Search code examples
pythonapitwittertwythontwitter-rest-api

Twitter API connection aborted with Twython


i'm trying to download twitter followers from a list of accounts. my function (that uses twython) works pretty well for short account lists but rise an error for longer lists. it is not a RateLimit problem since my function sleeps until the next time bin if the rate limit is hit. the error is this

twythonerror: ('Connection aborted.', error(10054, ''))

others seem to have the same problem and the proposed solution is to make the function sleep between different REST API calls so i implemented the following code

    del twapi
    sleep(nap[afternoon])
    afternoon = afternoon + 1
    twapi = Twython(app_key=app_key, app_secret=app_secret,
                oauth_token=oauth_token, oauth_token_secret=oauth_token_secret)

nap is a list of intervals in seconds and afternoon is an index. despite this suggestion i still have the exact same problem. it seems that the sleep doesen't resolve the problem. can anyone help me?

here is the whole finction

def download_follower(serie_lst):
    """Creates account named txt files containing followers ids. Uses for loop on accounts names list."""
    nap = [1, 2, 4, 8, 16, 32, 64, 128]    
    afternoon = 0

    for exemplar in serie_lst:

        #username from serie_lst entries
        account_name = exemplar

        twapi = Twython(app_key=app_key, app_secret=app_secret,
                        oauth_token=oauth_token, oauth_token_secret=oauth_token_secret)

        try:
            #initializations
            del twapi
            if afternoon >= 7:
                afternoon =0

            sleep(nap[afternoon])
            afternoon = afternoon + 1
            twapi = Twython(app_key=app_key, app_secret=app_secret,
                        oauth_token=oauth_token, oauth_token_secret=oauth_token_secret)
            next_cursor = -1
            result = {}
            result["screen_name"] = ""
            result["followers"] = []
            iteration = 0
            file_name = ""

            #user info
            user = twapi.lookup_user(screen_name = account_name)

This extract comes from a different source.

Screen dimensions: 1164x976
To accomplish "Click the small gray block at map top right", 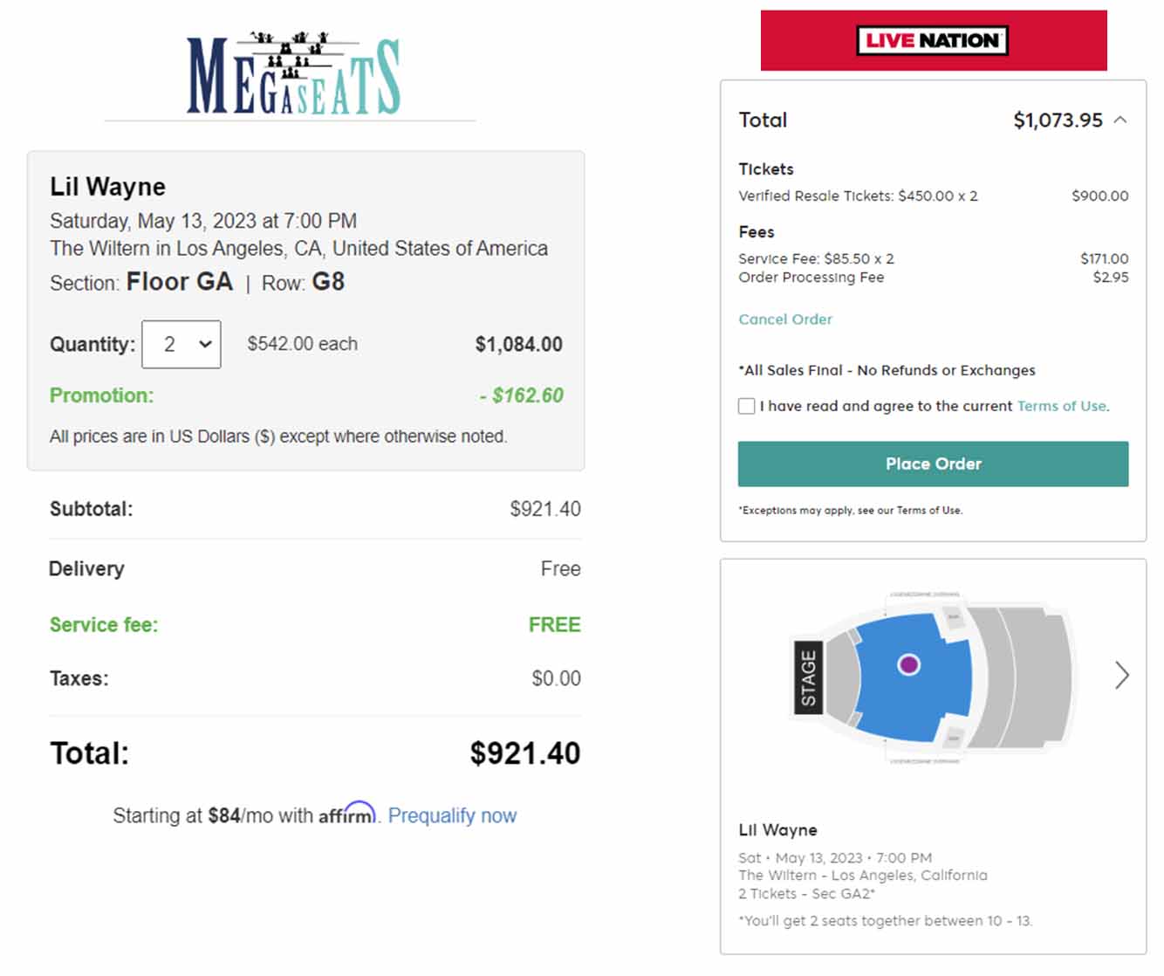I will pyautogui.click(x=953, y=617).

            #store user name
            result['screen_name'] = account_name

            #loop until all cursored results are stored
            while (next_cursor != 0):
                sleep(random.randrange(start = 1, stop = 15, step = 1))
                call_result = twapi.get_followers_ids(screen_name = account_name, cursor = next_cursor)
                #loop over each entry of followers id and append each     entry to results_follower    
                for i in call_result["ids"]:
                    result["followers"].append(i)
                next_cursor = call_result["next_cursor"] #new next_cursor
                iteration = iteration + 1
                if (iteration > 13): #skip sleep if all cursored pages are processed
                    error_msg = localtime()
                    error_msg = "".join([str(error_msg.tm_mon), "/", str(error_msg.tm_mday), "/", str(error_msg.tm_year), " at ", str(error_msg.tm_hour), ":", str(error_msg.tm_min)])
                    error_msg ="".join(["Twitter API Request Rate Limit hit on ", error_msg, ", wait..."])
                    print(error_msg)
                    del error_msg
                    sleep(901) #15min + 1sec
                    iteration = 0

            #output file
            file_name = "".join([account_name, ".txt"])

            #print output
            out_file = open(file_name, "w") #open file "account_name.txt"
            #out_file.write(str(result["followers"])) #standard format
            for i in result["followers"]: #R friendly table format
                out_file.write(str(i))
                out_file.write("\n")
            out_file.close()

        except twython.TwythonRateLimitError:
            #wait
            error_msg = localtime()
            error_msg = "".join([str(error_msg.tm_mon), "/", str(error_msg.tm_mday), "/", str(error_msg.tm_year), " at ", str(error_msg.tm_hour), ":", str(error_msg.tm_min)])
            error_msg ="".join(["Twitter API Request Rate Limit hit on ", error_msg, ", wait..."])
            print(error_msg)
            del error_msg
            del twapi
            sleep(901) #15min + 1sec

            #initializations
            if afternoon >= 7:
                afternoon =0

            sleep(nap[afternoon])
            afternoon = afternoon + 1
            twapi = Twython(app_key=app_key, app_secret=app_secret,
                        oauth_token=oauth_token, oauth_token_secret=oauth_token_secret)
            next_cursor = -1
            result = {}
            result["screen_name"] = ""
            result["followers"] = []
            iteration = 0
            file_name = ""

            #user info
            user = twapi.lookup_user(screen_name = account_name)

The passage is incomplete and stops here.